Most conservation scientists who work in this landscape are, in private, somewhere between these two poles — but closer to the second than the first. The honest assessment is that without a significant escalation in political commitment and conservation investment in the next five to ten years, the window for the best-case outcome will close permanently. The species does not have the luxury of a gradual improvement. It needs a step-change in the level of protection and resources it receives, and it needs it now.
What makes the Tapanuli Orangutan’s situation uniquely, almost unbearably tragic is its youth as a scientific discovery.
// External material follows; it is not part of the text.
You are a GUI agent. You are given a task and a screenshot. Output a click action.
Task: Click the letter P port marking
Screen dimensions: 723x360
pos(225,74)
The world learned this species existed in 2017. By the time the celebration of that discovery had faded from the news cycle, the threats eroding its habitat were already years deep. Science unveiled a new branch of the great ape family tree just in time to watch it begin to fall.
The male in the canopy above the Batang Toru River does not know any of this. He climbs higher as the morning light strengthens, his long arms swinging him through the branches with an economy of effort built by millions of years of evolution. He is perfectly adapted to this forest. He belongs here in the deepest biological sense of that phrase. The question that will define the next half-century is simpler and starker than any population model can fully capture: will we leave him — and the roughly 800 others like him — enough forest to live in? The answer is not yet written. But the clock is running, and the forest is already smaller than it was yesterday.
Sources: IUCN Red List Assessment for Pongo tapanuliensis (2017, updated 2022); Nater et al. (2017), “Morphometric, Behavioral, and Genomic Evidence for a New Orangutan Species,” Current Biology; Sumatran Orangutan Conservation Programme Annual Reports 2022–2025; Frankfurt Zoological Society Batang Toru Programme Reports; PanEco Foundation Conservation Updates.